[What the task requires]
Return, unchanged, the lines of the listing from the line containing "You are a computer-use agent. Viewport: 318px" through the line containing "click(x=92, y=155)", both lines included.

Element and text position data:
========================================

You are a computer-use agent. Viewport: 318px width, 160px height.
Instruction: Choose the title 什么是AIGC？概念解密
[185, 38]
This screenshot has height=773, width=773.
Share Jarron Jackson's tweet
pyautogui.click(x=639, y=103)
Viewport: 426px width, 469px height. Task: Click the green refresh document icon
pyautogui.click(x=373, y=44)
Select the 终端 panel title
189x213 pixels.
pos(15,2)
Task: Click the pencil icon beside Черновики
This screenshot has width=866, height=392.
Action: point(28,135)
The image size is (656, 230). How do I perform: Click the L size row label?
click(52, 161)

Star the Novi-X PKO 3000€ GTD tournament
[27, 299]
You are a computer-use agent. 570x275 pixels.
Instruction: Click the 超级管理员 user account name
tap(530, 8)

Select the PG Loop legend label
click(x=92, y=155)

========================================

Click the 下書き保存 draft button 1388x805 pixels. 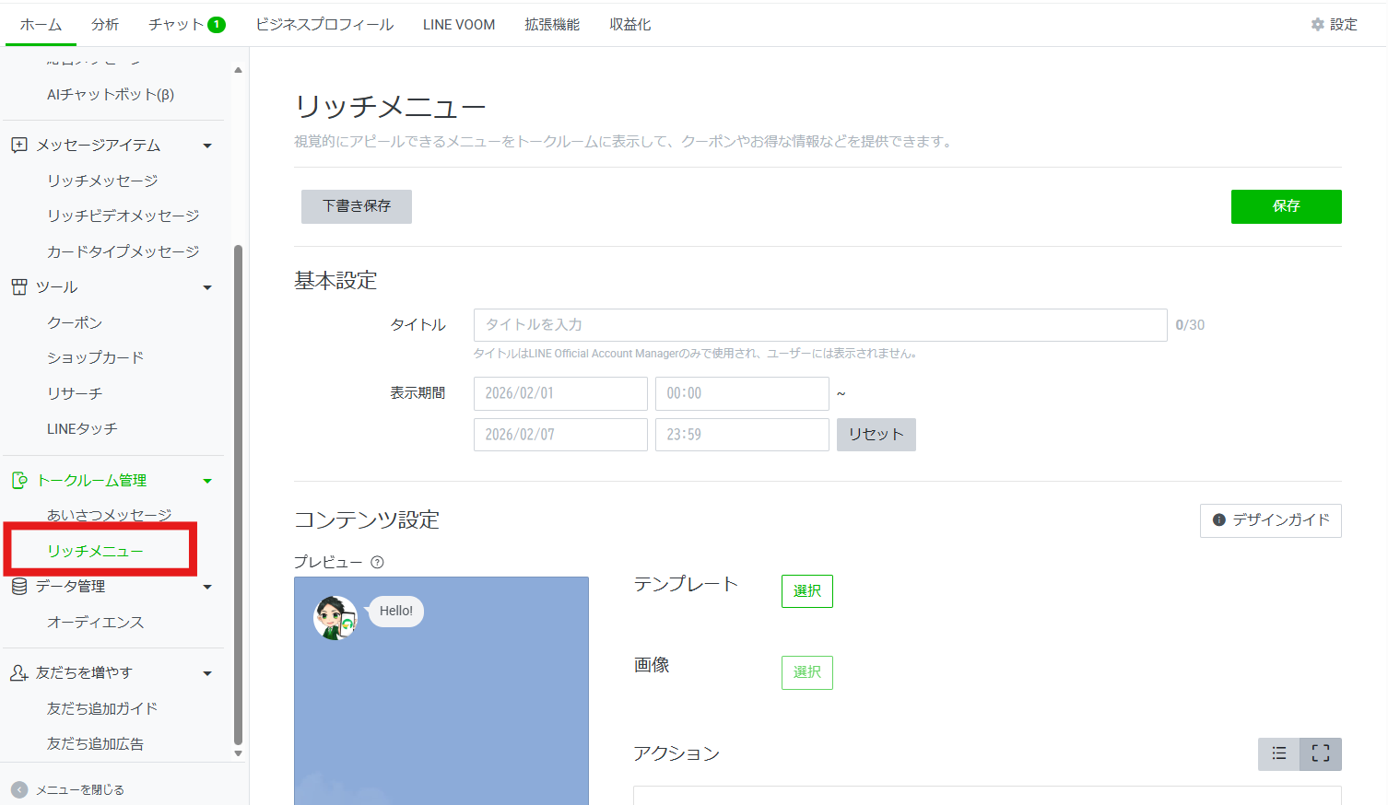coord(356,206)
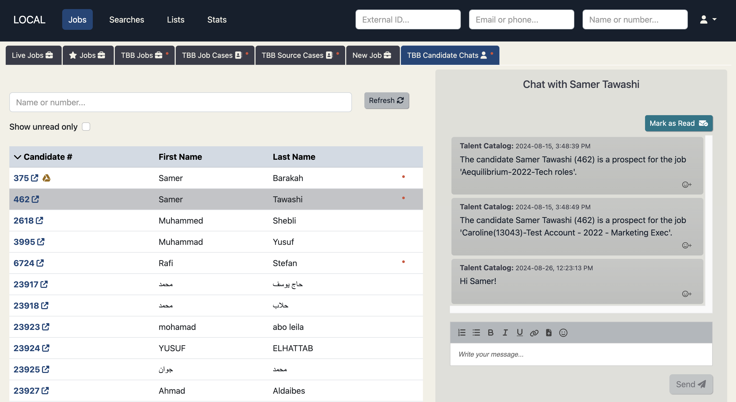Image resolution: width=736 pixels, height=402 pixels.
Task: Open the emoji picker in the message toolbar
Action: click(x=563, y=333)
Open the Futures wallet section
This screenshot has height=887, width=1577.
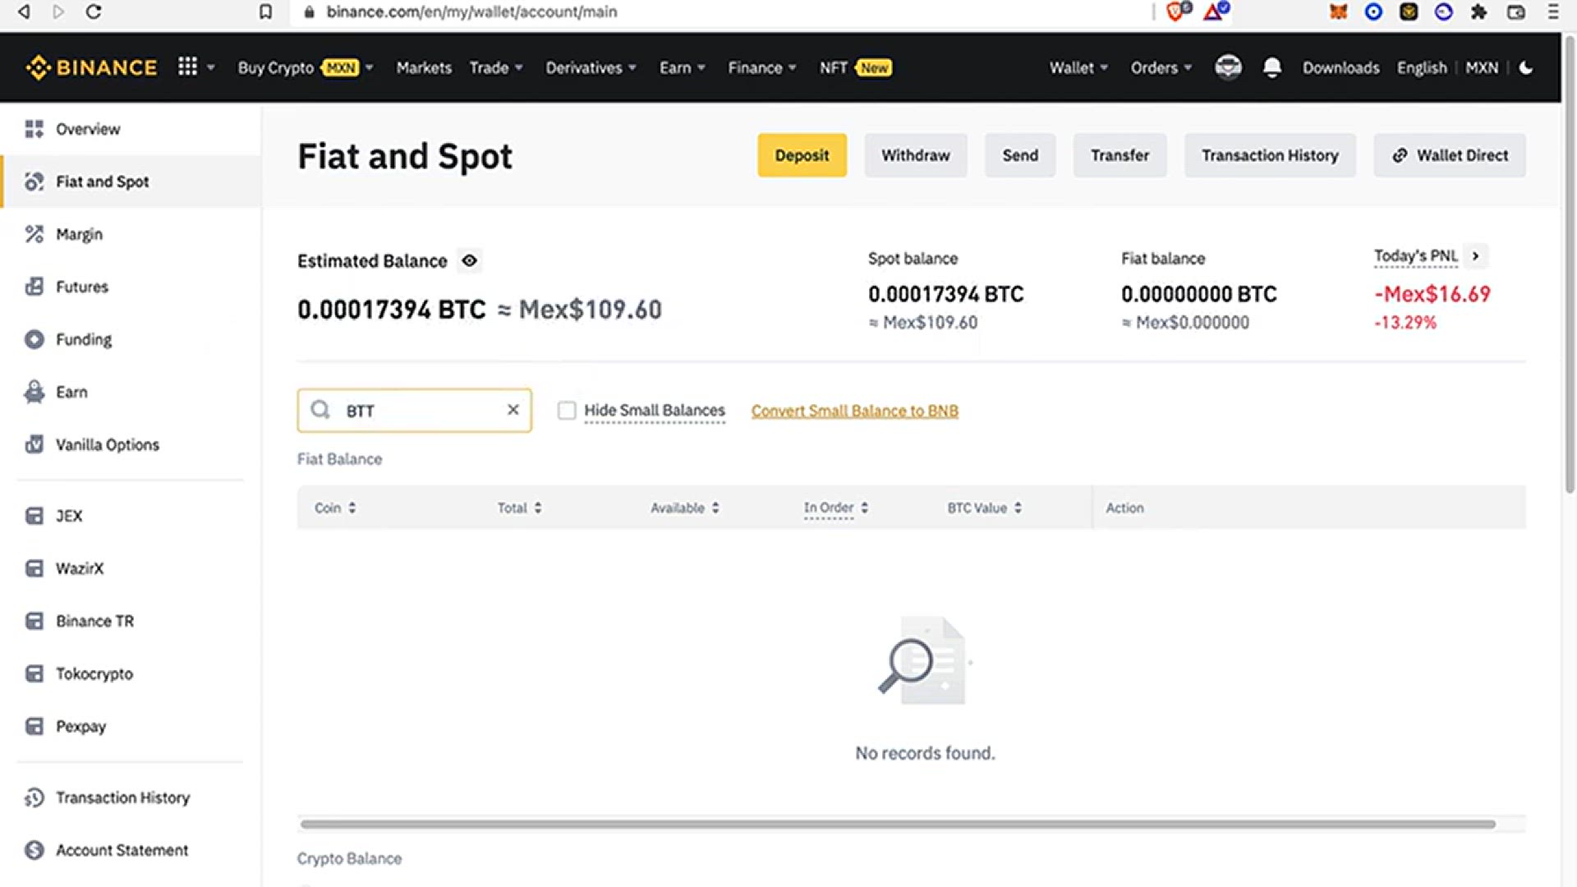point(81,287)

========================================

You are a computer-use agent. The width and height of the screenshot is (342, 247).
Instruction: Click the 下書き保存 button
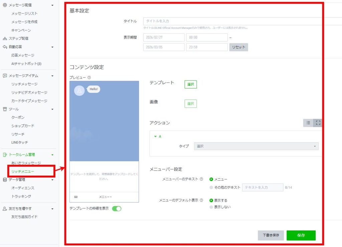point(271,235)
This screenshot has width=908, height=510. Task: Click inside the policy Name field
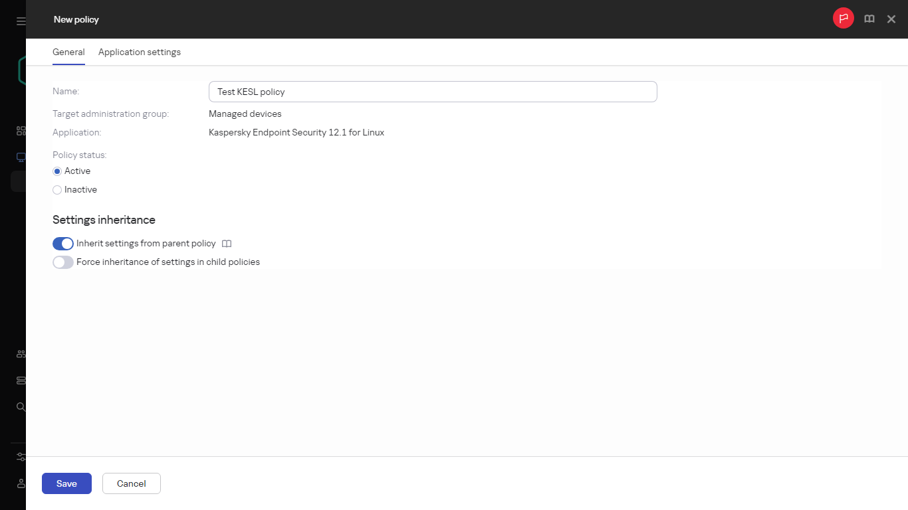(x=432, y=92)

========================================

[Problem solution]
You are a computer-use agent. Viewport: 318px width, 160px height.
Instruction: Choose the title 什么是AIGC？概念解密
[185, 38]
This screenshot has height=773, width=773.
Share Jarron Jackson's tweet
pyautogui.click(x=639, y=103)
Viewport: 426px width, 469px height. Task: Click the green refresh document icon
pyautogui.click(x=373, y=44)
Select the 终端 panel title
189x213 pixels.
pos(15,2)
Task: Click the pencil icon beside Черновики
This screenshot has width=866, height=392.
Action: point(28,135)
The image size is (656, 230). How do I perform: Click the L size row label?
click(52, 161)

Star the Novi-X PKO 3000€ GTD tournament
[27, 299]
You are a computer-use agent. 570x275 pixels.
Instruction: Click the 超级管理员 user account name
tap(530, 8)

Select the PG Loop legend label
click(x=92, y=155)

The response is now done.